The Confederate commerce raider CSS Shenandoah is of particular interest. It sailed among the icebergs in the Arctic Ocean as it practically destroyed the U.S. whaling fleet months after Robert E. Lee had surrendered at Appomattox. The Shenandoah also was the only Confederate ship to circumnavigate the globe.

Among the highlights of the exhibit are swords belonging to such luminaries as Capt. French Forrest and Midshipman James Morris Morgan; the globe and other possessions of renowned naval scientist and officer Matthew Fontaine Maury; uniform jackets and coats of the Virginia’s flag lieutenant, Robert D. Minor; and uniform coats of officers who served aboard the CSS Florida and Alabama. An amazing sight is a set of Confederate navy regulation gilded brass buttons, shining like new in their original box.

Scattered among the exhibit are beautifully executed models of the CSS Florida, Tallahassee, Fredericksburg, Virginia II, and the Shenandoah, crafted by O.L. Raines Jr. There are original ship plans for the Georgia-built ironclad Jackson, and the national flag of the CSS Shenandoah — the last flag of the Confederacy, lowered in Liverpool, England, in November 1865.

Measuring more than 7 feet by 11 feet, the Shenandoah’s flag is the largest and most striking among the artifacts and documents in the exhibition. It barely fits in the museum’s largest display case and fittingly represents the legendary voyage of the last Confederate commerce raider commissioned for duty. She captured 38 Northern vessels, 25 of them after the Confederacy had ceased to exist.

The Sea King was a British merchant ship just returned from her second voyage to Asia when Cmdr. James D. Bulloch (uncle of Theodore Roosevelt) purchased her for the Confederacy. Safely delivered to Confederate control in the Madeira Islands, she was commissioned Shenandoah on Oct. 19, 1864.

Only her captain, Lt. James I. Waddell, knew the ship’s unique assignment until she was fitted out and under way.
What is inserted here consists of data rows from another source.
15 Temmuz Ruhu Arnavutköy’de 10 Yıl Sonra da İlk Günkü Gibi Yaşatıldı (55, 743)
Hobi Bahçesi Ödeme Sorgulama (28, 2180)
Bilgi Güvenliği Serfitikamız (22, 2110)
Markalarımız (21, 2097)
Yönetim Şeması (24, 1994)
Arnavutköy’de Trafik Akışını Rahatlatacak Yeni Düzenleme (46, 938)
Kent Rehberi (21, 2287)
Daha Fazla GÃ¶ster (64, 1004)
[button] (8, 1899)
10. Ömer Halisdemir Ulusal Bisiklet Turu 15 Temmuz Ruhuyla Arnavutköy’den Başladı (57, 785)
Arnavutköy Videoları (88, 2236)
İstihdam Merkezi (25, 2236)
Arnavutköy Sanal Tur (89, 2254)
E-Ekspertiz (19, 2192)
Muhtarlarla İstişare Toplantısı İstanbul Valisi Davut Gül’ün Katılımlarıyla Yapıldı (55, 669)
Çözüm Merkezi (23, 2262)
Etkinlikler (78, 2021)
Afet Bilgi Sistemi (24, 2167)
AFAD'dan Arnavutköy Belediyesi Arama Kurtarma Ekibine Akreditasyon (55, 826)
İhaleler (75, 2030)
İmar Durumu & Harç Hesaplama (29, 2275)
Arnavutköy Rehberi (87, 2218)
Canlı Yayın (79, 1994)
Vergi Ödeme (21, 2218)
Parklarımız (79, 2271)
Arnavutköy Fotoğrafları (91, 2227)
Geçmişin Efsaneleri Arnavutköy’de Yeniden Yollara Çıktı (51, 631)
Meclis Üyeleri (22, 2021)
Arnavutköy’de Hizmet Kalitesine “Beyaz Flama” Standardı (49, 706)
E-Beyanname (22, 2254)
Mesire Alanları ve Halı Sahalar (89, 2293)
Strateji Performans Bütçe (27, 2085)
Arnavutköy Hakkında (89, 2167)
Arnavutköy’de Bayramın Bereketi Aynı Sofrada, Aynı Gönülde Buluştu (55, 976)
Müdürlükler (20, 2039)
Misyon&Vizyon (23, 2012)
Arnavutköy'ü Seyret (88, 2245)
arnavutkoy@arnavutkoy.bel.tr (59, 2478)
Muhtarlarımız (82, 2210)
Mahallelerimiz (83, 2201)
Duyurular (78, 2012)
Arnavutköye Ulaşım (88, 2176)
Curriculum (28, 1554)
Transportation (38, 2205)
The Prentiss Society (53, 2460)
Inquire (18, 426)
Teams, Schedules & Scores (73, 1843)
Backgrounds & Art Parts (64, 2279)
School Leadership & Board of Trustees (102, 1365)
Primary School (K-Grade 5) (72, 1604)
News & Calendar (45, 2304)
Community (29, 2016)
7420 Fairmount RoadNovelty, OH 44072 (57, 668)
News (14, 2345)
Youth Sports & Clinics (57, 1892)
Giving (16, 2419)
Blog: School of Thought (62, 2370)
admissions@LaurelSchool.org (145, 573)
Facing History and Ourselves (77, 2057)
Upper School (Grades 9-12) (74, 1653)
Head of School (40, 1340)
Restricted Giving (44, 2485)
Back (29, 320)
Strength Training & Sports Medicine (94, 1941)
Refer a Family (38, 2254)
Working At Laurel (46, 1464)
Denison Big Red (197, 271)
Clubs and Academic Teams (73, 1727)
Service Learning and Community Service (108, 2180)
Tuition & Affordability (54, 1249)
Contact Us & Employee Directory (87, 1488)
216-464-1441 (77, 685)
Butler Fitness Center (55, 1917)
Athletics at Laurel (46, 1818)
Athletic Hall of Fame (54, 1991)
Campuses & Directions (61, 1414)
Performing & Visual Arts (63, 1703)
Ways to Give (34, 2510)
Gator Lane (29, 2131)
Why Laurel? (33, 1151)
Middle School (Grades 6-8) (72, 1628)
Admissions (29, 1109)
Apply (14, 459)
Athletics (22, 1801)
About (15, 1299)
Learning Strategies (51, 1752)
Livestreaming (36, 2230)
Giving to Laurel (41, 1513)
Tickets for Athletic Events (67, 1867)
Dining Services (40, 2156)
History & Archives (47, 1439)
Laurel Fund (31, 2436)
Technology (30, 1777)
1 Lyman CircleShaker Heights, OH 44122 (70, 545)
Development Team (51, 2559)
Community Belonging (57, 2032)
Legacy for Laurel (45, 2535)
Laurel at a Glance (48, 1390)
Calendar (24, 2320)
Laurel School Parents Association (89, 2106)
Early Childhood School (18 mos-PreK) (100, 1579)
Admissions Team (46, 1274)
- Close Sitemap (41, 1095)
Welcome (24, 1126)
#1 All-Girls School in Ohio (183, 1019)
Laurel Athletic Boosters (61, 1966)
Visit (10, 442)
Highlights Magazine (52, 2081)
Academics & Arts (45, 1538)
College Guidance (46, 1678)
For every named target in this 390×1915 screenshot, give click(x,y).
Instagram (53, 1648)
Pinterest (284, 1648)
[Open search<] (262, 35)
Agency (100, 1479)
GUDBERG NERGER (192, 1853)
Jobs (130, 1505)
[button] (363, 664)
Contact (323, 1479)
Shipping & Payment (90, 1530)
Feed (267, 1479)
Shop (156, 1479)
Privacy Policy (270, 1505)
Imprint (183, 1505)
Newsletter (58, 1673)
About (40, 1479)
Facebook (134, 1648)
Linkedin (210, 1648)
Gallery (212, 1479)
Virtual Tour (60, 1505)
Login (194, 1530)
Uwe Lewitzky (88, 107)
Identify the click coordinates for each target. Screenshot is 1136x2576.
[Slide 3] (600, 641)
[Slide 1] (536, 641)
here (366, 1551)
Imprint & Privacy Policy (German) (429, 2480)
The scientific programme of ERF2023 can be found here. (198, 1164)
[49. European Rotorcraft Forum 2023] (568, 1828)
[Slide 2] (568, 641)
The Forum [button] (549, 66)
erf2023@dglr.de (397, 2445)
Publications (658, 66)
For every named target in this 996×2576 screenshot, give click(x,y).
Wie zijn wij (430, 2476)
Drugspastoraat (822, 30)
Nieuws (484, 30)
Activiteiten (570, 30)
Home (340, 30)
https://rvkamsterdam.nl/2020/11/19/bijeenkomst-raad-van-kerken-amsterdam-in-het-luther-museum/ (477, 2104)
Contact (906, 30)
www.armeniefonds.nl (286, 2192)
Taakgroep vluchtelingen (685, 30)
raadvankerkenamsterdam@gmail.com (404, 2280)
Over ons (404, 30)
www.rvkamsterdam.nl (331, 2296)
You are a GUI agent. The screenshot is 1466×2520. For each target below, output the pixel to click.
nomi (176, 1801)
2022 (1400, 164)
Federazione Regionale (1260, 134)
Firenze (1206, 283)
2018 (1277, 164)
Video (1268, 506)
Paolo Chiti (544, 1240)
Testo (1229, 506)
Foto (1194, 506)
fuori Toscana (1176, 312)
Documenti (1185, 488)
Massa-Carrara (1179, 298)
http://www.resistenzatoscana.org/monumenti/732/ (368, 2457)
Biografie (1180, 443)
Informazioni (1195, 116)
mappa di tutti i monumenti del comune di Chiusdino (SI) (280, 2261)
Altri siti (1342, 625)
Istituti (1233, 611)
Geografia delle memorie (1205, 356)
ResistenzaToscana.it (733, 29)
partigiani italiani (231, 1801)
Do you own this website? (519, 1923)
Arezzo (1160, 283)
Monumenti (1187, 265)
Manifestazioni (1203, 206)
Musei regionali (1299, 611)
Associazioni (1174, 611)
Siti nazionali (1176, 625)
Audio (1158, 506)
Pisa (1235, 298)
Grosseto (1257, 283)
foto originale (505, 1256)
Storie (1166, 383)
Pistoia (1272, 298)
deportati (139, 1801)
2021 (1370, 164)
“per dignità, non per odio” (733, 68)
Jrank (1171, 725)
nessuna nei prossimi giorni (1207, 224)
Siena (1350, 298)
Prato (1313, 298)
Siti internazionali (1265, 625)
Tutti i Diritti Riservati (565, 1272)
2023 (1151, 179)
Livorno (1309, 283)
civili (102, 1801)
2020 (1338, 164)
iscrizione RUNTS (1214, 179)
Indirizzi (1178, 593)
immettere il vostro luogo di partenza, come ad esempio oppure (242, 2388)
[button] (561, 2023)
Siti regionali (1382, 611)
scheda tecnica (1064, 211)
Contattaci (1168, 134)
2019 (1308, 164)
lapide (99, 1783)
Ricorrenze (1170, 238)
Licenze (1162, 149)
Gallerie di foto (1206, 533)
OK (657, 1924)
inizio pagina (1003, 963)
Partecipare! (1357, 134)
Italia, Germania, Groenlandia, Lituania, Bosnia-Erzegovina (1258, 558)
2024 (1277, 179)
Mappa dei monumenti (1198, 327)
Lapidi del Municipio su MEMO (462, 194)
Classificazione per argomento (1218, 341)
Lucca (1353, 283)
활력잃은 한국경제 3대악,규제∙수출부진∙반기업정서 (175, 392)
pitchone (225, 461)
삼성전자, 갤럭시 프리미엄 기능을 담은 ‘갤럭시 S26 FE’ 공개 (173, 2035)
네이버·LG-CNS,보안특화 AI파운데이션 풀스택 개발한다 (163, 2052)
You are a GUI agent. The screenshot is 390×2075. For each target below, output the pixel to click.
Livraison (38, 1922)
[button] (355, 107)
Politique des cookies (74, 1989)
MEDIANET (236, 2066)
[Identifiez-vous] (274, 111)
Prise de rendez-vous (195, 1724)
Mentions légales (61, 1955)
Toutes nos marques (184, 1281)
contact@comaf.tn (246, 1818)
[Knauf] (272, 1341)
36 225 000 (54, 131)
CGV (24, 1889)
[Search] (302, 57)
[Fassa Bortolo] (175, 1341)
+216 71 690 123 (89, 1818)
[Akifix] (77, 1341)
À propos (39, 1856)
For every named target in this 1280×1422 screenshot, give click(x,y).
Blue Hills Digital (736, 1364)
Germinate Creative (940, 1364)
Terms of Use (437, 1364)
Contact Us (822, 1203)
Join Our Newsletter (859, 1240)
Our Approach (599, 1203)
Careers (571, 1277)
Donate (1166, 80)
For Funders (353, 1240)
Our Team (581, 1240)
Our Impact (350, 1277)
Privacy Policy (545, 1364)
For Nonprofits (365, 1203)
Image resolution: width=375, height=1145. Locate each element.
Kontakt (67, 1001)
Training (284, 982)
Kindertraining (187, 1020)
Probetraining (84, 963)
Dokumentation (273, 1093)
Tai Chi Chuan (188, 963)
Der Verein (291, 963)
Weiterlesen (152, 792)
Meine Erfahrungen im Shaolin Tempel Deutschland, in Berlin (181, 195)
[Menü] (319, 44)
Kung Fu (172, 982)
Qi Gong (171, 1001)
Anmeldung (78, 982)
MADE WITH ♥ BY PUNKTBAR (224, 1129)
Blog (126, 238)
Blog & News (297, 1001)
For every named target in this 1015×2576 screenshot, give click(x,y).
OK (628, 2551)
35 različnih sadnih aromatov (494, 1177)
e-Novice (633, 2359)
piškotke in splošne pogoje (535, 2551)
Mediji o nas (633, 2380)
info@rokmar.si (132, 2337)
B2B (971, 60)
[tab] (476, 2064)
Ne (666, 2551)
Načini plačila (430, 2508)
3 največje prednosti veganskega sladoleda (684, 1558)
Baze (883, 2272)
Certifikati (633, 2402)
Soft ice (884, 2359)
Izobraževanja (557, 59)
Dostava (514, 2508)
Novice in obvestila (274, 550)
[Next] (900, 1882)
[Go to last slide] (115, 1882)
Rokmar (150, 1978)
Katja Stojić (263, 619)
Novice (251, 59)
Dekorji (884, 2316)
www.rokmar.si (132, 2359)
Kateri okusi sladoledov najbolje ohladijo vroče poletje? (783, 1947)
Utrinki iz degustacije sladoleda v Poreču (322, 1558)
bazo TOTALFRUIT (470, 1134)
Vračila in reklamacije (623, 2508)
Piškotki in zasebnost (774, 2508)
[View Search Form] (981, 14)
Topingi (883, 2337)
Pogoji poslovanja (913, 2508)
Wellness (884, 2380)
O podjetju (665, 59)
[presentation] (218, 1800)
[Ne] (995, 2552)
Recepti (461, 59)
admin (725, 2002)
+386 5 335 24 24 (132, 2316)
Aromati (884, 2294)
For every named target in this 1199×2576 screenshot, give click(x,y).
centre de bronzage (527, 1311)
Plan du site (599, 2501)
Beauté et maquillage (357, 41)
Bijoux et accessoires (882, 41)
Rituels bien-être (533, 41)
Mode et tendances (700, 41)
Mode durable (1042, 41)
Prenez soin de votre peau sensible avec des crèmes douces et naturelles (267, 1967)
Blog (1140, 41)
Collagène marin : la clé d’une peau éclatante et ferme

Instead of continuing the work of other Confederate raiders against shipping in the Atlantic, the Shenandoah was to attack the Northern whaling fleets in the North Pacific and Arctic oceans.

The ship arrived in the North Pacific in March 1865. Its officers would not credit the occasional news they received of the Confederacy’s collapse and sailed for the Arctic, determined to carry out their orders. In a six-day period in late June, the Shenandoah captured 24 ships and burned all but four of them.

The Shenandoah was on its way to San Francisco to shell that city when it encountered the English bark Barracouta, which was bound for Liverpool. That ship brought definitive evidence of the Confederacy’s surrender. Waddell ordered the ship’s guns stowed, and the officers voted to sail for Liverpool and turn the ship over to British authorities rather than face possible arrest as pirates in a U.S. port.

The ship’s colors actually were struck twice. The first time was on Aug. 2 so that the ship would not be regarded as a pirate vessel. Then on Nov. 5, 1865, the crew raised the flag to identify their ship and then lowered it; they offered the unsurrendered flag to British authorities, who returned it to the officers.

The Shenandoah and other Confederate vessels flew several different flags: a naval jack flown from the bowsprint; a long, narrow commission pennant flown from the topmast; and the national ensign flown from the stern. (The flag on display is the Second National Flag, often referred to as the Stainless Banne.)